Classify engine type parser families

This commit is contained in:
Jan Petykiewicz 2026-04-21 23:05:10 -07:00
commit f3c3eb7262
4 changed files with 149 additions and 17 deletions

View file

@ -12,7 +12,8 @@ This file is the short active queue for the current runtime and reverse-engineer
- The active static parser head is now the `engine_types` semantics frontier.
The repo now has structural inspectors for `.car`, `.lco`, `.cgo`, and `.cct`, but the binary side is still only partially semantic: the checked 1.05 corpus grounds `.car` fixed strings at `0x0c / 0x48 / 0x84` plus a second fixed stem slot at `0xa2` and a side-view resource name at `0xc0`, while `.lco` carries a stable primary stem at `0x04` and only conditional companion/body slots at `0x0c` and `0x12` when the leading stem slot is padded.
The next honest static work is to keep promoting those fixed lanes into stable parser fields and decide how far `.cgo` and the remaining `EngineTypes` sidecars can be grounded without overclaiming semantics.
The checked 1.05 corpus now also splits `.car` auxiliary stems into `126` direct matches, `14` role-neutral roots, and only `5` truly distinct cases, while `.cgo` collapses into five stable scalar ladders instead of arbitrary floats.
The next honest static work is to keep promoting those fixed lanes into stable parser fields, explain the five remaining distinct auxiliary-stem cases, and decide how far the `.cgo` ladders and guarded `.lco` companion lanes can be grounded without overclaiming semantics.
Preserved checked parser detail now lives in [EngineTypes parser semantics](rehost-queue/engine-types-parser-semantics-2026-04-21.md).
Preserved checked format inventory detail now lives in [RT3 format inventory](rehost-queue/format-inventory-2026-04-21.md).

View file

@ -13,6 +13,16 @@ first `.car` / `.lco` / `.cgo` / `.cct` inspector pass landed.
- `0xc0`: side-view resource name such as `CarSideView_1.imb`
- The checked 1.05 corpus (`145` `.car` files) carries all five of those `.car` slots on every
file inspected so far.
- The checked 1.05 corpus now also grounds the `0xa2` relation split:
- `126` files: `auxiliary_stem == internal_stem`
- `14` files: `auxiliary_stem == internal_stem` without a trailing role suffix (`L` / `T`)
- `5` files: truly distinct auxiliary stems
- Those five distinct auxiliary-stem cases are narrow and specific:
- `ClassA1T -> ClassA1L`
- `CramptonT -> CramptonL`
- `WhaleT -> WhaleL`
- `classqjl -> qjclassl`
- `classqjt -> qjclasst`
- `.lco` carries one always-present primary stem at `0x04`.
- `.lco` only carries meaningful secondary slots when that leading stem slot is padded:
- `0x0c`: conditional companion stem such as `VL80T` or `Zephyr`
@ -22,6 +32,13 @@ first `.car` / `.lco` / `.cgo` / `.cct` inspector pass landed.
fixed fields unless the earlier slot is actually zero-padded.
- `.cgo` looks structurally narrow right now: the checked 1.05 corpus has `37` files, all exactly
`25` bytes long, each carrying one leading scalar lane plus an inline content stem at `0x04`.
- The `.cgo` leading scalar is no longer just a loose raw count.

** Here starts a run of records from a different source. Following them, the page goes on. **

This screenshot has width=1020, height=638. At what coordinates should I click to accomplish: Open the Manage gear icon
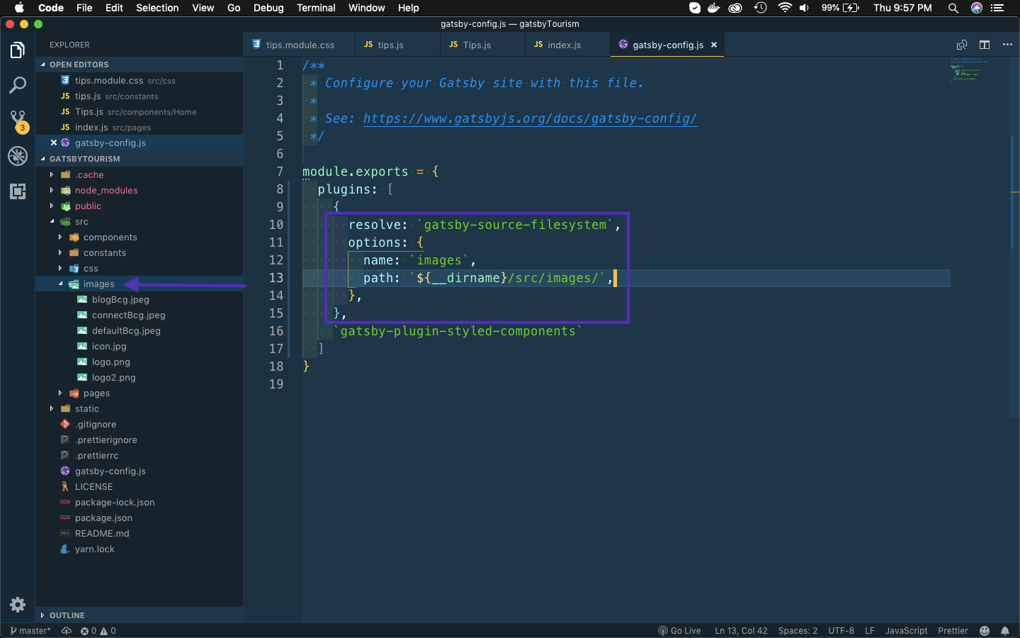18,605
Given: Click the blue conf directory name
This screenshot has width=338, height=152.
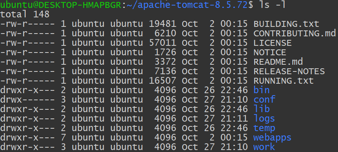Looking at the screenshot, I should [264, 99].
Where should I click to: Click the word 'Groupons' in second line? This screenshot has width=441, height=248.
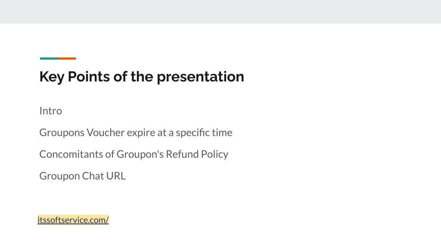pos(62,133)
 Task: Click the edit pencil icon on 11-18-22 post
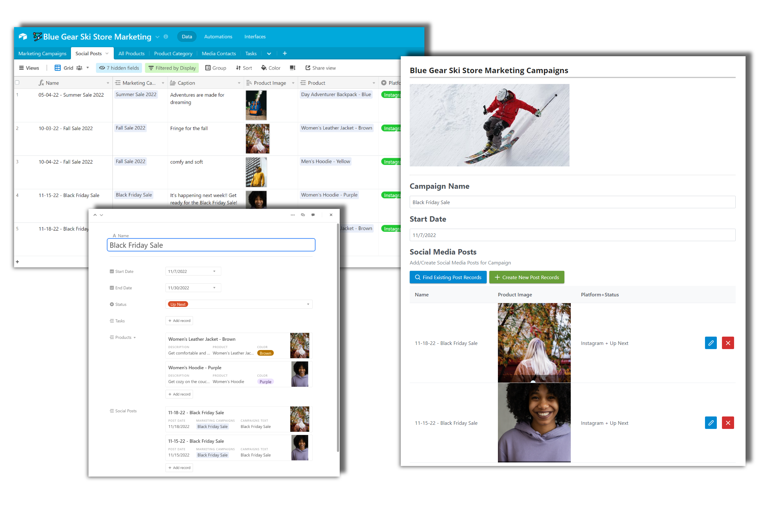pos(711,343)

The checked 1.05 corpus now
collapses into five stable ladders:
- `10 -> 20 -> 40 -> 80` across `6` freight-car families
- `20 -> 40 -> 80` for `Tanker`
- `55 -> 85` for `Auto_Carrier`
- `6 -> 13 -> 27 -> 53` for `Passenger`
- `7 -> 13 -> 27 -> 53` for `Mail`
- `.cct` remains the least ambiguous sidecar: current shipped files still look like narrow one-row
text metadata.
@ -33,6 +50,7 @@ first `.car` / `.lco` / `.cgo` / `.cct` inspector pass landed.
- internal stem
- auxiliary stem slot
- side-view resource name
- auxiliary-stem relation counts across the shipped corpus
- `.lco`
- full internal stem
- conditional companion stem slot
@ -41,14 +59,15 @@ first `.car` / `.lco` / `.cgo` / `.cct` inspector pass landed.
- `.cgo`
- leading scalar lane
- content stem
- scalar ladder counts by shared cargo-car family
- `.cct`
- tokenized identifier/value row
## Remaining Static Questions
- `.car`
- what the `0xa2` auxiliary stem really represents across locomotive, tender, and freight-car
families: alias root, image key, or alternate content stem
- what the `0xa2` auxiliary stem really represents in the five remaining distinct cases:
alternate content root, paired tender/loco image root, or a narrower foreign-display alias
- whether the trailing side-view resource can be tied cleanly to `.imb` metadata without
inventing frontend semantics
- `.lco`
@ -57,8 +76,8 @@ first `.car` / `.lco` / `.cgo` / `.cct` inspector pass landed.
- how much of the early numeric lane block can be promoted from raw `u32/f32` views into stable
typed semantics without dynamic evidence
- `.cgo`
- whether the leading scalar is enough to justify a named typed field, or whether it should stay
a conservative raw scalar until more binary/code correlation exists
- whether the leading scalar ladders are enough to justify a named typed field, or whether they
should stay conservative report-only ladders until more binary/code correlation exists
## Next Static Parser Work